DOF says no to wealth tax, yes to higher property tax

Finance Secretary Carlos G. Dominguez III has suggested that the government should consider increasing taxes on real-estate properties instead of imposing the wealth tax.

“I’m against wealth tax,” Dominguez said at a virtual forum by Financial Executives Institute of the Philippines (FINEX) on Tuesday, Feb. 22, citing such measure would encourage aggressive tax avoidance schemes and drive out capital and investments from the Philippines.

“Just look at the experience of some European countries, what happened particularly in France? I had a very good friend who was a quite wealthy person in France. What happened? They take tax on wealth. You know what he did, he brought it to Switzerland,” Dominguez shared.

If implemented, Dominguez warned that wealth tax would defeat its purpose of generating more revenues.

However, the finance chief has also offered an alternative to this tax proposal now pending in the House of Represenatives.

Increase the “lot tax,” Dominguez said, referring to a real property tax (RPT) or commonly known as “amilyar” levied on the value of the real property a person owns.

“However, that is not a national tax that is a local tax. And that depends on number one, how you assessed the tax. And number two, the value of the tax. That is the kind of thing you can tax because nobody can hide them,” he said.

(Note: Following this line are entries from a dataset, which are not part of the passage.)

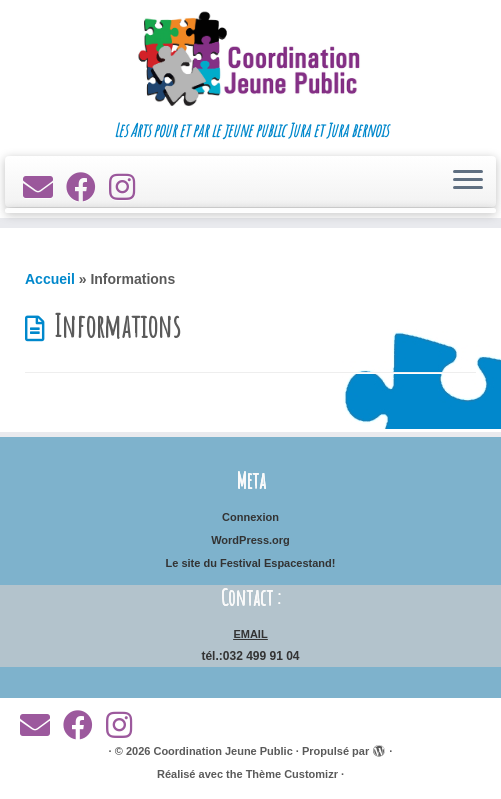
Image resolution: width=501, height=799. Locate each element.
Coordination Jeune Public (222, 751)
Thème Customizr (292, 774)
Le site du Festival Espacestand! (251, 563)
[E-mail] (44, 187)
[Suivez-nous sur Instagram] (128, 187)
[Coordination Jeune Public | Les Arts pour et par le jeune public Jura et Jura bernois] (250, 60)
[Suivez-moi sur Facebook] (87, 187)
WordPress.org (250, 540)
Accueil (50, 279)
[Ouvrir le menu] (468, 182)
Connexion (250, 517)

Earlier, the Bureau of Local Government Finance (BLGF) reported that the share of RPTs to local tax revenues has been decreasing since the enactment of the Local Government Code.

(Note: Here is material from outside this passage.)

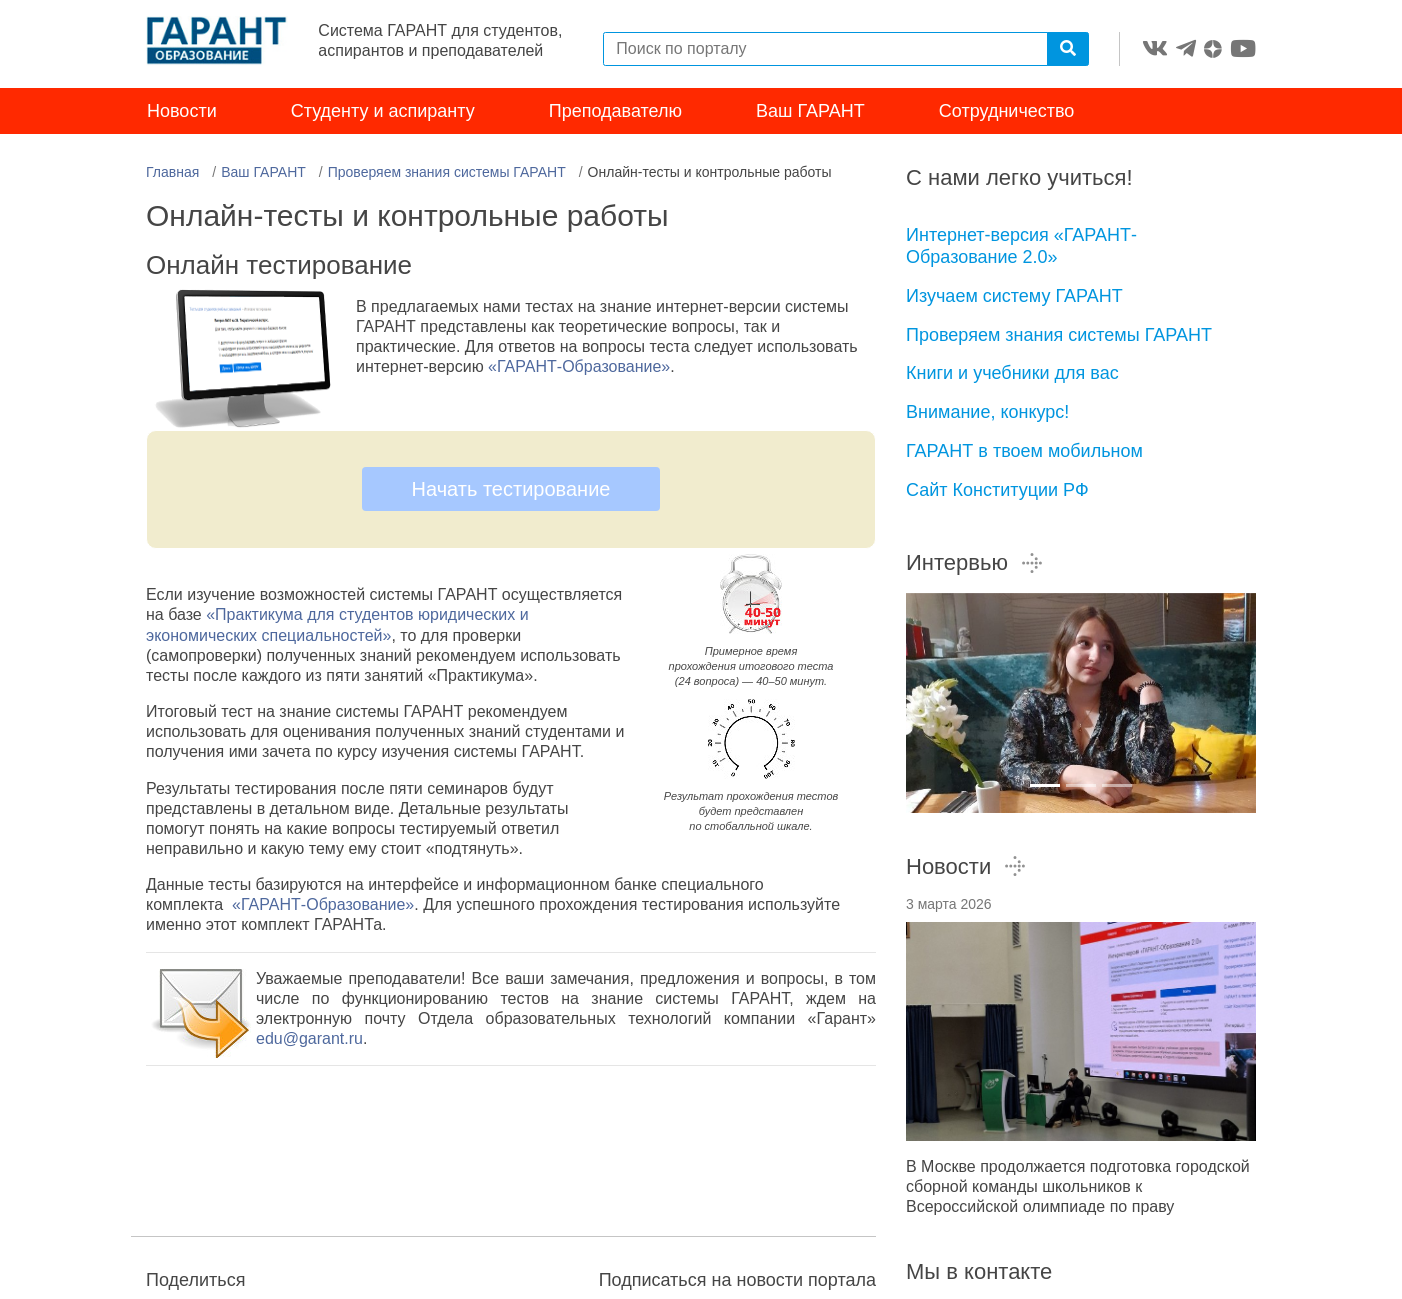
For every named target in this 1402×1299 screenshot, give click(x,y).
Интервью (975, 569)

Currently, RPTs contributed nine percent to local tax revenues, lower than business tax collections that accounted for 13 percent of total local government units (LGUs) aggregate income.

“Local governments are in the best position to implement and real effective wealth tax which is tax on real estate. And yet it does not get done because local mayors and provincial governors do not want to be kicked out of office,” Dominguez said.

Data from the BLGF showed that as of 2019, around 98 out of the 146 cities and 46 out of the 81 provinces in the country were non-compliant with the requirement to revalue properties in their respective jurisdictions once every three years.

Moreover, 64 percent of LGUs have outdated property valuations, with the RPT collection efficiency of provinces and municipalities at only 68 percent, and provinces, only 71 percent.

“That should be addressed. That's why we made that proposal part of our tax reform. Package three, basically to say that, let's assess property in accordance with with international standards,” Dominguez said.